Teufel für Flugverbote über Atomkraftwerken
Unions-Länder legen eigenes Anti-Terror-Paket vor

Mehrere unionsgeführete Bundesländer haben am Freitag im Bundesrat in einem Entschließungsantrag ein eigenes Anti-Terror-Paket vorgelegt. Darin werden ähnlich wie im geplanten, neuen Sicherheitspaket von Bundesinnenminister Otto Schily (SPD) unter anderem eine neue Kronzeugenregelung sowie Fingerabdrücke in Ausweispapieren gefordert.

afp BERLIN. Wie Baden-Württembergs Ministerpräsident Erwin Teufel (CDU) im Bundesrat erläuterte, spricht sich der Antrag zudem für bessere rechtliche Instrumente aus, "um Ausländer schneller abschieben zu können, die eine Gefahr für die Sicherheit der Bundesrepublik Deutschland bedeuten". Gleiches gelte für Ausländer, "die Terrorakte beklatschen". Zum Schutz vor Anschlägen mit Flugzeugen verlangte Teufel auch, Flugverbotszonen ausreichender Größe über Atomkraftwerken und anderen kerntechnischen Anlagen einzurichten.

Nordrhein-Westfalens Ministerpräsident Wolfgang Clement und Niedersachsens Innenminister Heiner Bartling (beide SPD) stimmten den Maßnahmen, die in dem von Baden-Württemberg, Bayern und Hessen eingebrachten Entschließungsantrag gefordert werden, im Grundsatz zu. Beide mahnten aber auch, die Maßnahmen müssten zunächst mit der gebotenen Sorgfalt beraten werden. Der Antrag solle daher zunächst nicht abgestimmt, sondern an die Ausschüsse überwiesen werden. Dort solle er dann zusammen mit dem angekündigten neuen Sicherheitspaket der Bundesregierung beraten werden, sobald dieses vorliege. Clement hob auch hervor, es gelte "die Balance zu halten zwischen Liberalität und Weltoffenheit und der Sicherheit, auf die unsere Bürger Anspruch haben". Teufel sagte zu solchen Mahnungen: "Wer Sicherheit und Freiheit gegeneinander ausspielt, wird am Ende beides verlieren.

* _DATEN ZUR PRÜFUNG_:
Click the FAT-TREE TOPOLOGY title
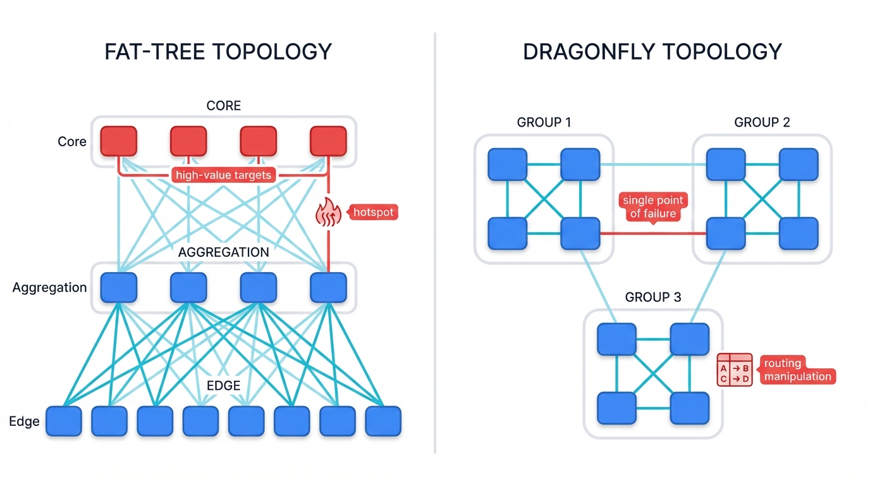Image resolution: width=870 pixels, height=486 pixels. (218, 51)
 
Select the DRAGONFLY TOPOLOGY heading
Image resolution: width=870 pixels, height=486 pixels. (652, 51)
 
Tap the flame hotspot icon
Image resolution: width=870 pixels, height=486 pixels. (328, 212)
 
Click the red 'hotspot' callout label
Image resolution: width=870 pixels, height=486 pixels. (374, 212)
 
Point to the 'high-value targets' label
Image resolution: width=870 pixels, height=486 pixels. (223, 175)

* _AUFGABE 1_:
Stimmen diese Aussagen mit dem Artikel zum Anti-Terror-Paket überein? Antworte jeweils mit Ja oder Nein und zitiere die entscheidenden Worte aus dem Artikel wörtlich.
(a) Der Entschließungsantrag wurde von Baden-Württemberg, Bayern und Hessen eingebracht.
(b) Clement und Bartling lehnten die geforderten Maßnahmen grundsätzlich ab.
(c) Teufel forderte Flugverbotszonen über Atomkraftwerken.
* _AUFGABE 2_:
Fasse den Absatz aus dem Artikel zum Anti-Terror-Paket, der mit „afp BERLIN. Wie Baden-Württembergs Ministerpräsident“ beginnt, als Liste zusammen. Die wichtigsten Fakten müssen erhalten bleiben.
* _AUFGABE 3_:
Übersetze diesen Satz aus dem Artikel zum Anti-Terror-Paket ins Englische: „Beide mahnten aber auch, die Maßnahmen müssten zunächst mit der gebotenen Sorgfalt beraten werden.“

* _LÖSUNG 1_:
(a) Ja: „in dem von Baden-Württemberg, Bayern und Hessen eingebrachten Entschließungsantrag“
(b) Nein: „stimmten den Maßnahmen, die in dem von Baden-Württemberg, Bayern und Hessen eingebrachten Entschließungsantrag gefordert werden, im Grundsatz zu“
(c) Ja: „Flugverbotszonen ausreichender Größe über Atomkraftwerken und anderen kerntechnischen Anlagen einzurichten“

* _LÖSUNG 2_:
- Erwin Teufel (CDU), Ministerpräsident von Baden-Württemberg, erklärt den Antrag im Bundesrat.
- Der Antrag verlangt bessere rechtliche Mittel, um Ausländer schneller abschieben zu können, die eine Gefahr für die Sicherheit der Bundesrepublik Deutschland sind.
- Das soll auch für Ausländer gelten, die Terrorakte beklatschen.
- Zum Schutz vor Anschlägen mit Flugzeugen fordert Teufel ausreichend große Flugverbotszonen über Atomkraftwerken und anderen kerntechnischen Anlagen.

* _LÖSUNG 3_:
However, both also cautioned that the measures first had to be discussed with due care.